• Page excerpt:
● ● ● ● ● ● ●

Why did I start a review on a book propounding the autonomy and freedoms that voluntary euthanasia would bring by mentioning Mother Teresa? Because her defeatist attitude is what pro-lifers would force on the rest of society. They claim to protect the disabled and vulnerable, ignoring the many polls that show a sturdy level of support among disabled individuals for choice in dying. It is only the arrogance of the well-funded organisations such as Care not Killing, Mouth Magazine, the activists and politicians who kept Terri Schiavo "alive" for fifteen years and their ilk who are arrogant enough to speak for the entire community.

But enough ranting. On to the book. Nitschke and Stewart mention the gruesome situation that exists for sufferers of terminal and incurably ill conditions today, such as Motor Neuron Disease. In jurisdictions where assisted dying is permitted by law, patients live longer, knowing they are able to receive assistance if they awaken one morning and discover that they have lost control of their hands. Under the current situation in Australia and most of the US, patients in such tragic scenarios are forced to take their lives early, fly to Switzerland and visit Dignitas, or lay themselves at the mercy of palliative care, which is not perfect. Even palliative care associations and professionals acknowledge this, and concede that 5-10% of their patients will not die peacefully. This is an argument that pro-lifers cannot ignore, unless they wish to appear profoundly hypocritical in addition to already being fulsomely callous.

● ● ● ● ● ● ●

• Dataset entries:
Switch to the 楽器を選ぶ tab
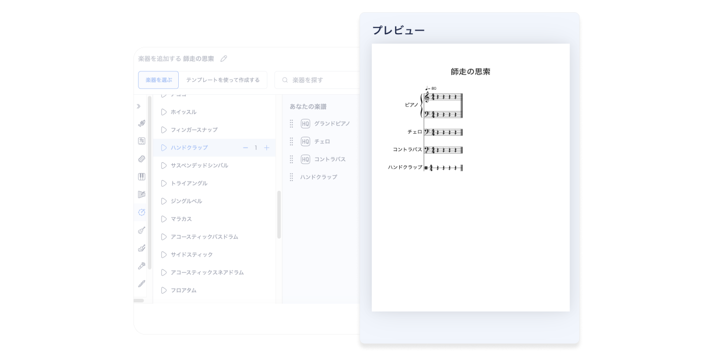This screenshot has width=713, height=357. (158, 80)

● ● ● ● ● ● ●

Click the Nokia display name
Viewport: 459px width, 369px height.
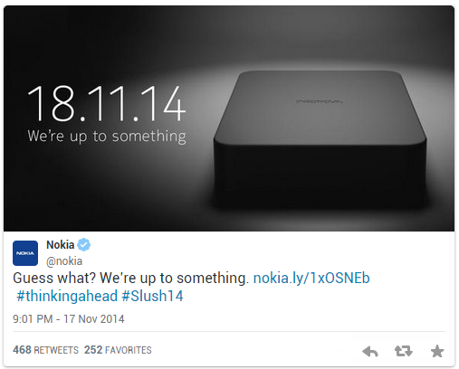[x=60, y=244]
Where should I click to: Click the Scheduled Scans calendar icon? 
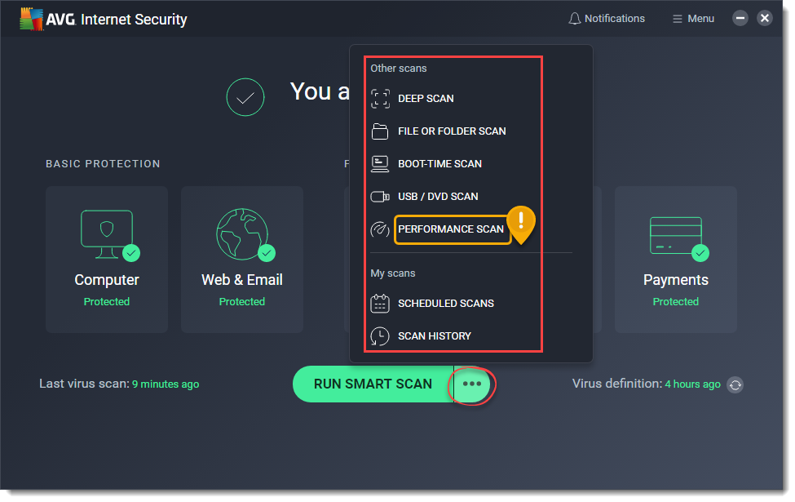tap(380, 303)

● ● ● ● ● ● ●

• The task: From the book review, reproduce word for word the passage starting with "Why did I start" and going on through "the entire community.".

• Result:
Why did I start a review on a book propounding the autonomy and freedoms that voluntary euthanasia would bring by mentioning Mother Teresa? Because her defeatist attitude is what pro-lifers would force on the rest of society. They claim to protect the disabled and vulnerable, ignoring the many polls that show a sturdy level of support among disabled individuals for choice in dying. It is only the arrogance of the well-funded organisations such as Care not Killing, Mouth Magazine, the activists and politicians who kept Terri Schiavo "alive" for fifteen years and their ilk who are arrogant enough to speak for the entire community.